Texto fuente:
1. Jesús, después de haber confiado el discípulo
Juan a María con las palabras: «Mujer, he ahí a
tu hijo», desde lo alto de la cruz se dirige al discípulo
amado, diciéndole: «He ahí a tu madre» (Jn
19,26-27). Con esta expresión, revela a María la cumbre
de su maternidad: en cuanto madre del Salvador, también es la
madre de los redimidos, de todos los miembros del Cuerpo místico
de su Hijo.
La Virgen acoge en silencio la elevación a este grado máximo
de su maternidad de gracia, habiendo dado ya una respuesta de fe con
su «sí» en la Anunciación.
Jesús no sólo recomienda a Juan que cuide con particular
amor de María; también se la confía, para que la
reconozca como su propia madre.
Durante la última cena, «el discípulo a quien Jesús
amaba» escuchó el mandamiento del Maestro: «Que os
améis los unos a los otros como yo os he amado» (Jn 15,12)
y, recostando su cabeza en el pecho del Señor, recibió
de él un signo singular de amor. Esas experiencias lo prepararon
para percibir mejor en las palabras de Jesús la invitación
a acoger a la mujer que le fue dada como madre y a amarla como él
con afecto filial.
Ojalá que todos descubran en las palabras de Jesús: «He
ahí a tu madre», la invitación a aceptar a María
como madre, respondiendo como verdaderos hijos a su amor materno.
2. A la luz de esta consigna al discípulo amado, se puede comprender
el sentido auténtico del culto mariano en la comunidad eclesial,
pues ese culto sitúa a los cristianos en la relación filial
de Jesús con su Madre, permitiéndoles crecer en la intimidad
con ambos.
El culto que la Iglesia rinde a la Virgen no es sólo fruto de
una iniciativa espontánea de los creyentes ante el valor excepcional
de su persona y la importancia de su papel en la obra de la salvación;
se funda en la voluntad de Cristo.

Datos registrados:
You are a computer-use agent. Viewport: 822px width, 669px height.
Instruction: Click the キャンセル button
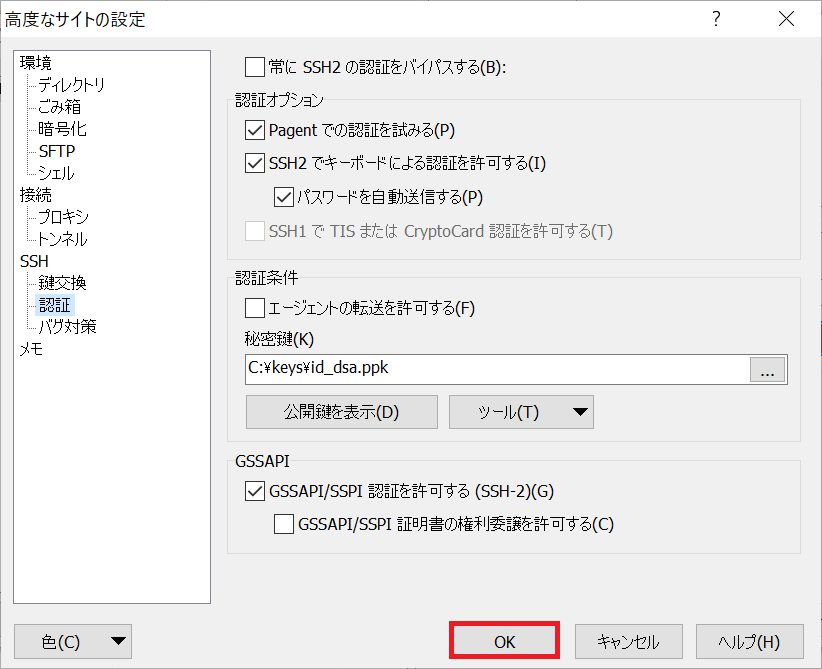tap(627, 642)
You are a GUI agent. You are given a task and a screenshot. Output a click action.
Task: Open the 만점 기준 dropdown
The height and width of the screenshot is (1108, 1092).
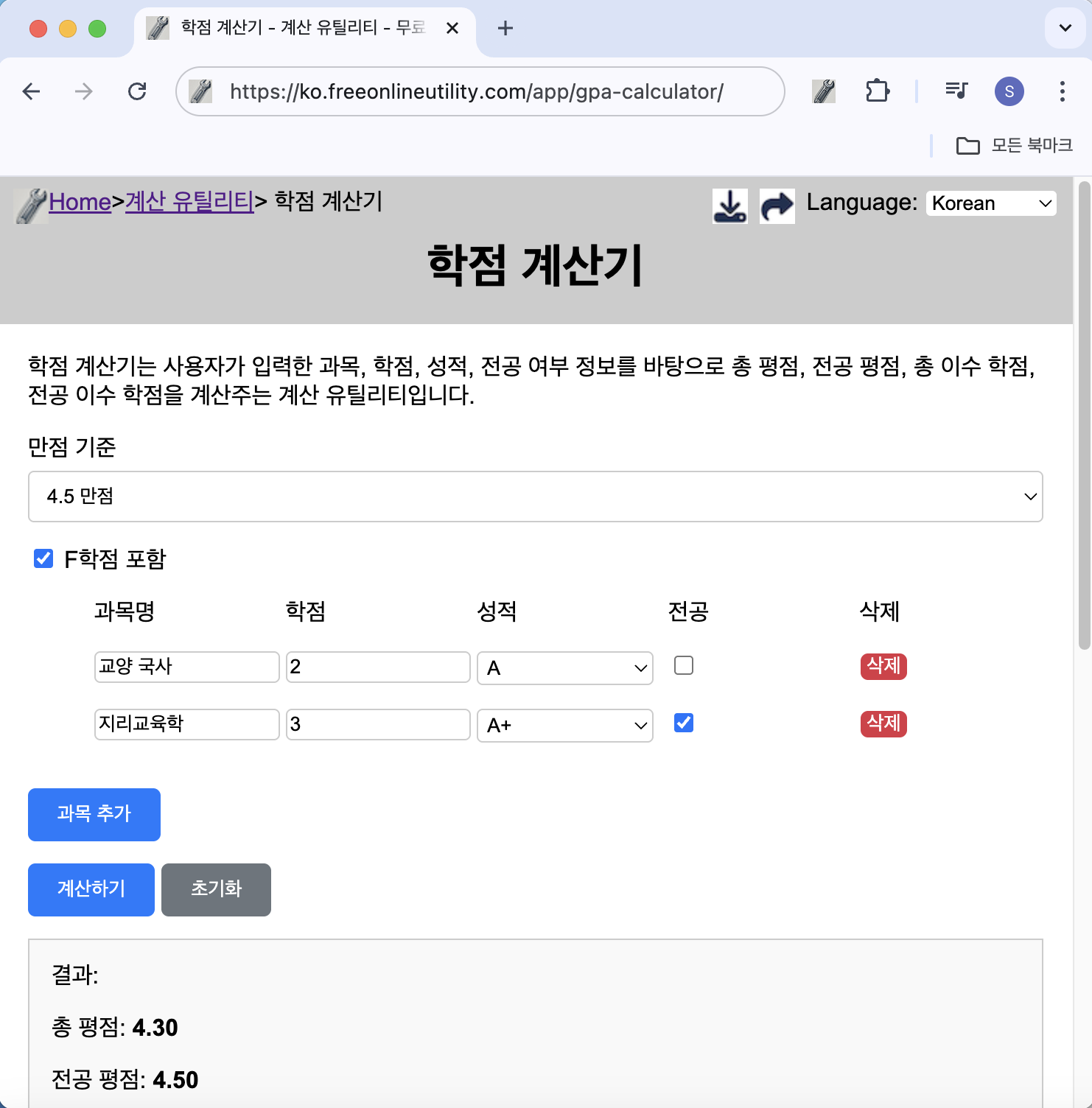[535, 497]
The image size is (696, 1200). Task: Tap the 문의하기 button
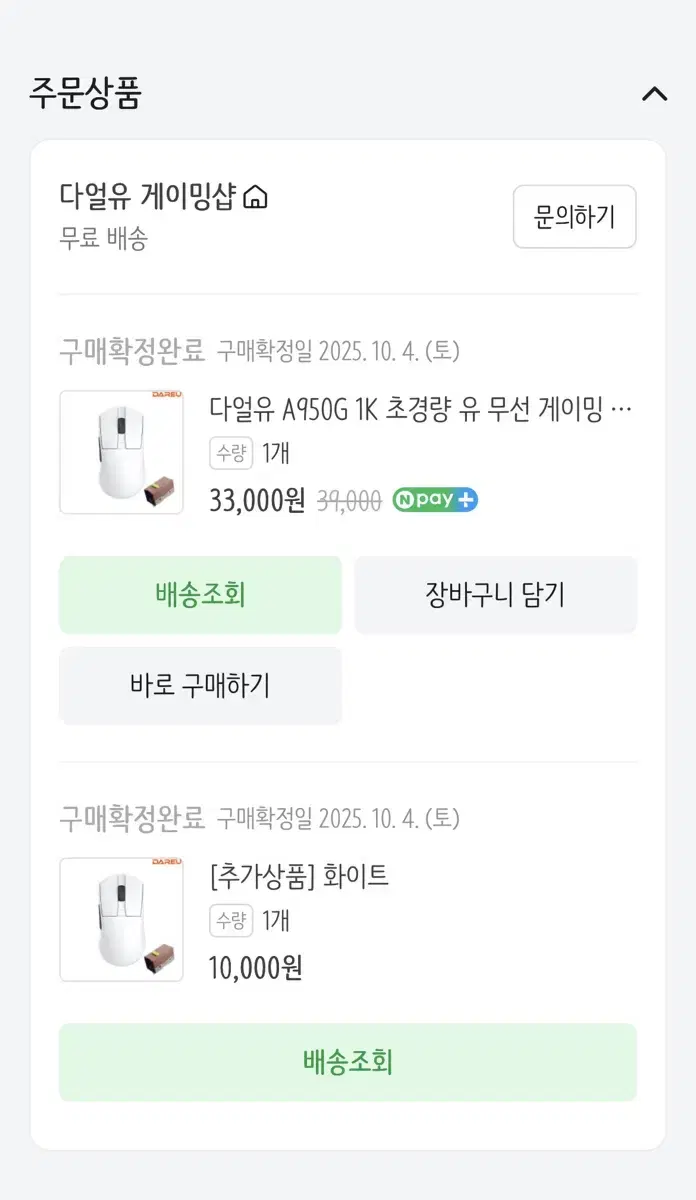(x=574, y=216)
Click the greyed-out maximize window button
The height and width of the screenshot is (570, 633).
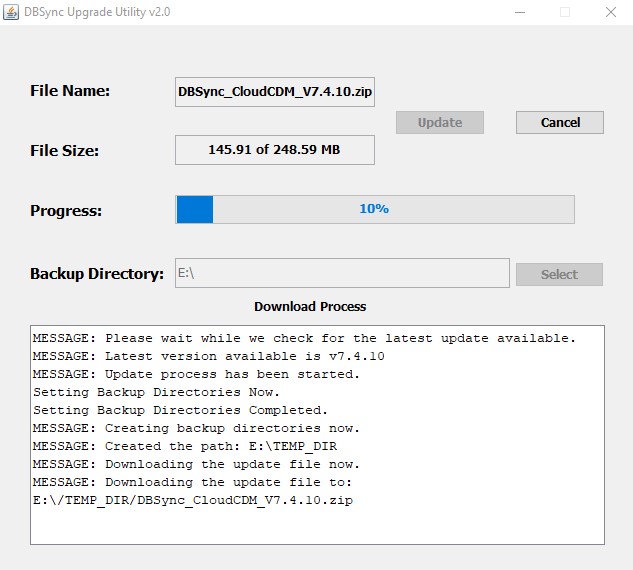pos(565,12)
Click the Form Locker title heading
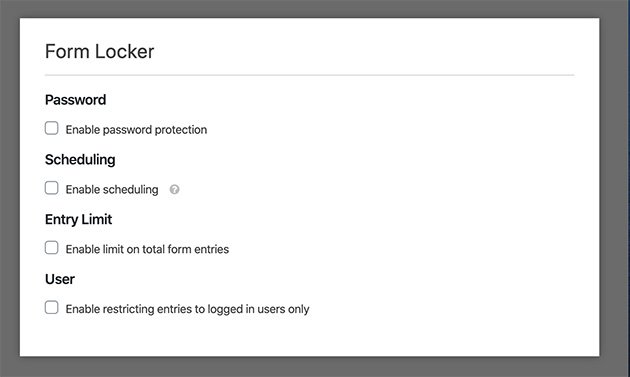The height and width of the screenshot is (377, 630). click(100, 51)
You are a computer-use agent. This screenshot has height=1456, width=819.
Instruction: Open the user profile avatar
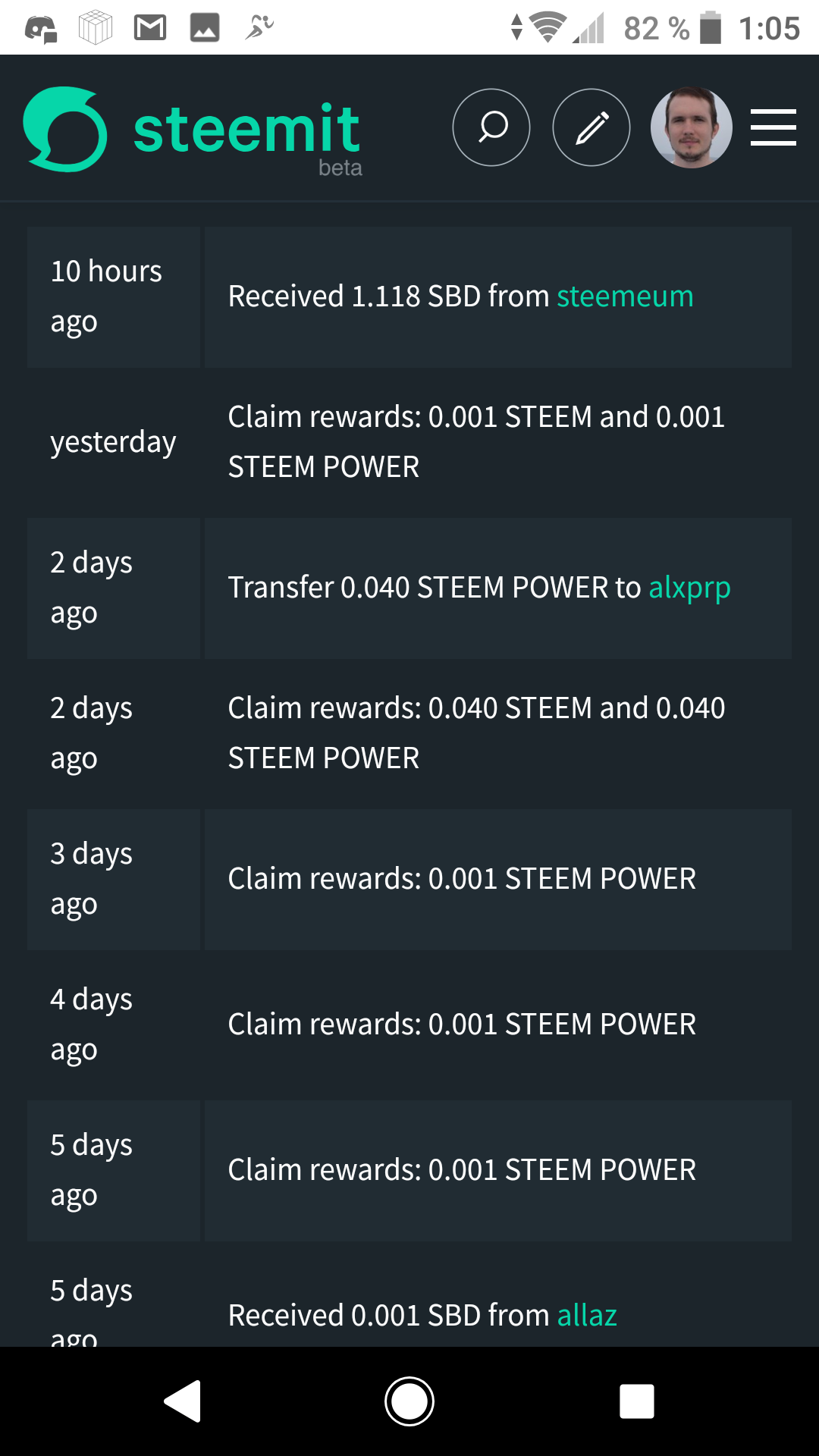click(x=691, y=127)
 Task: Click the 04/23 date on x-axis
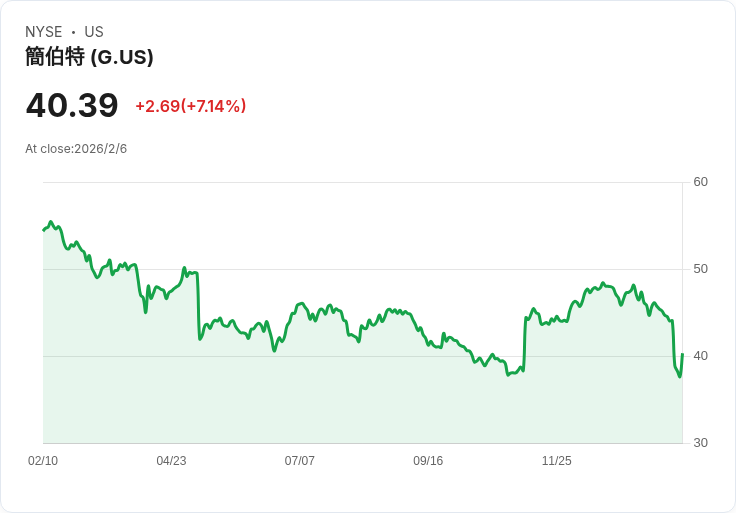click(171, 461)
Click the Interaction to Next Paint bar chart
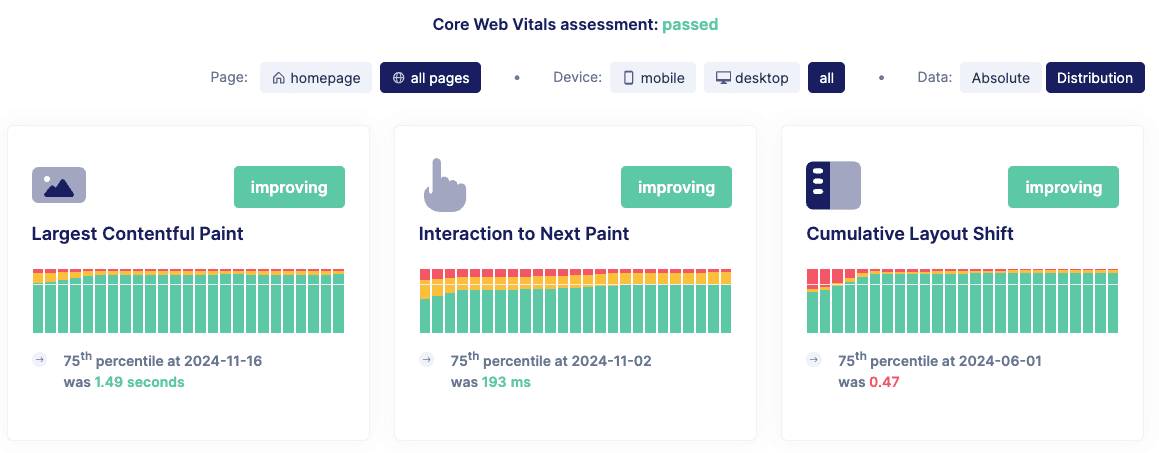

Tarea escrita 1: Según el texto sobre María como madre, ¿qué preparó al discípulo amado para percibir mejor la invitación de Jesús a acoger a María? Responde en una a tres oraciones.
Tarea escrita 2: Copia al pie de la letra el fragmento del texto sobre María como madre que va desde "Ojalá que todos" hasta "voluntad de Cristo.", ambos incluidos.
Las líneas son material aparte del texto.

Respuesta escrita 1: Lo prepararon sus experiencias en la última cena. Allí escuchó el mandamiento del Maestro de amarse unos a otros como él los había amado, y recibió del Señor un signo singular de amor al recostar la cabeza en su pecho.

Respuesta escrita 2:
Ojalá que todos descubran en las palabras de Jesús: «He
ahí a tu madre», la invitación a aceptar a María
como madre, respondiendo como verdaderos hijos a su amor materno.
2. A la luz de esta consigna al discípulo amado, se puede comprender
el sentido auténtico del culto mariano en la comunidad eclesial,
pues ese culto sitúa a los cristianos en la relación filial
de Jesús con su Madre, permitiéndoles crecer en la intimidad
con ambos.
El culto que la Iglesia rinde a la Virgen no es sólo fruto de
una iniciativa espontánea de los creyentes ante el valor excepcional
de su persona y la importancia de su papel en la obra de la salvación;
se funda en la voluntad de Cristo.